Four at Fawlty Towers

Do you ever wonder if there is a secret camera filming everything as it goes so unbelievably awry?pexels-photo-430208.jpeg

I do.


In fact, I was convinced that was the case on Friday night and spent some time peering at the restaurant ceiling to spot it.

‘I think we’re going to end up on Saturday Night Takeaway’, I whispered to my friend, L, making sure that I sported a perennial smile and showed my best side to the camera at all times – or would have if I could pinpoint its whereabouts.

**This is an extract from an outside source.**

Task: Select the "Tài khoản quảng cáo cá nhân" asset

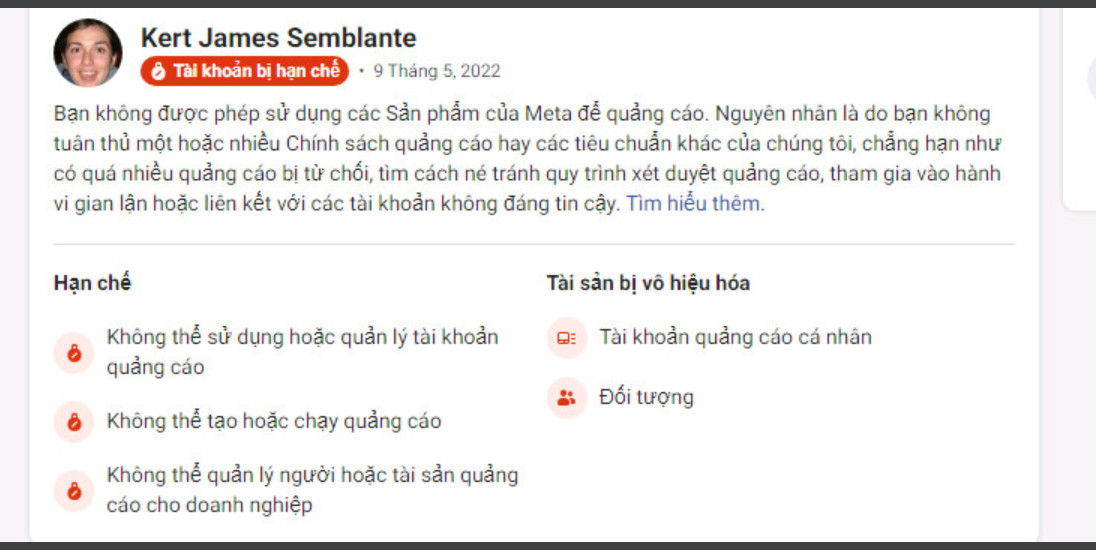Action: 735,337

My three friends and I had decided on a meal out. There were several restaurants to choose from on the village high street, but having decided on curry, our choice was limited to three. As we had stopped outside one of the three to have our discussion, it seemed an easy choice to just walk straight in.

Far be it from me to cast aspersions, but for the purpose of this post, let’s call the restaurant ‘Cumin’.

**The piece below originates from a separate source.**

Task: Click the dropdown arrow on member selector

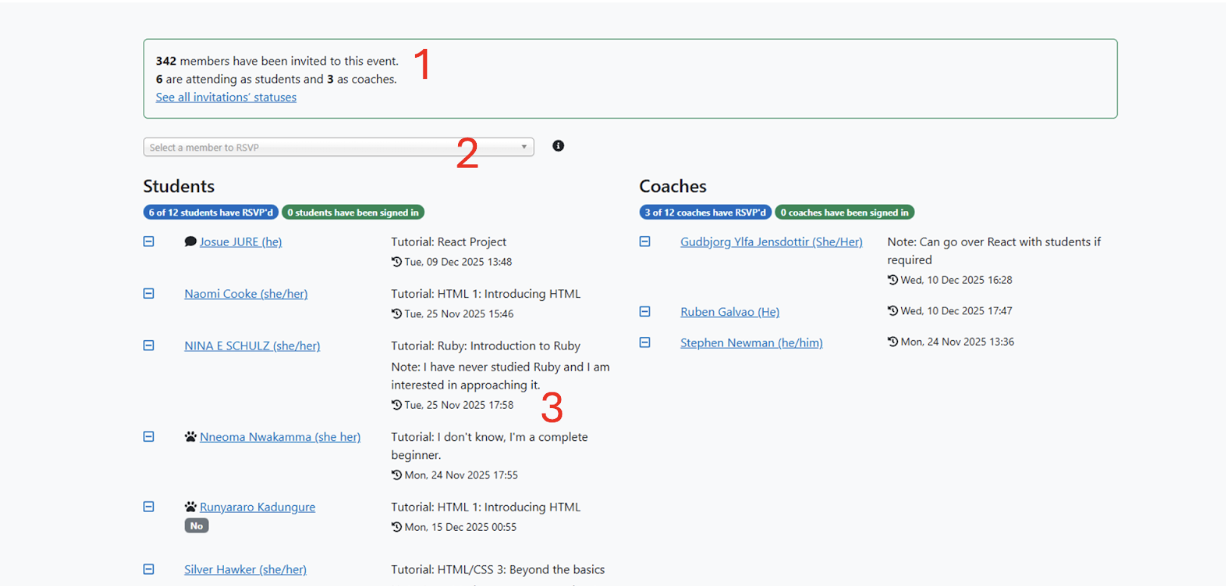Action: point(524,147)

We were shown to a round table set for six by the window where the radiator was on full blast, so our first priority was to turn it off. We had walked all the way, and were already warm!

The first, older waiter arrived to take our drinks order.

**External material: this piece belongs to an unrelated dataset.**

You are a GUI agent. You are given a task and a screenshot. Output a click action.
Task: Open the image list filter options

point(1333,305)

‘A bottle of Prosecco, please,’ I said.


He gave me a strange look.

Surely we didn’t look underage?

Then, having contemplated my words, and having possibly become overcome by confusion at the rareness of the request, or indeed the complexity –  I know not which – he opted out. Frowning, he said, ‘My colleague will come to take your drinks order.’

A few minutes later, said colleague arrived with a smile.

‘May I take your drinks order, please?’

This time I said it slowly: ‘Pro-secc-o, please. A bottle.’

No. He didn’t get it. There were questions.


‘Large or small? What size?’

I gestured at the company and pulled my hands apart to give an indication of the shape and size of a bottle. ‘A bottle. A normal bottle.’

‘For three?’

‘No.’ I pointed at each member of the group. ‘For four, please. A bottle of Prosecco for four of us.’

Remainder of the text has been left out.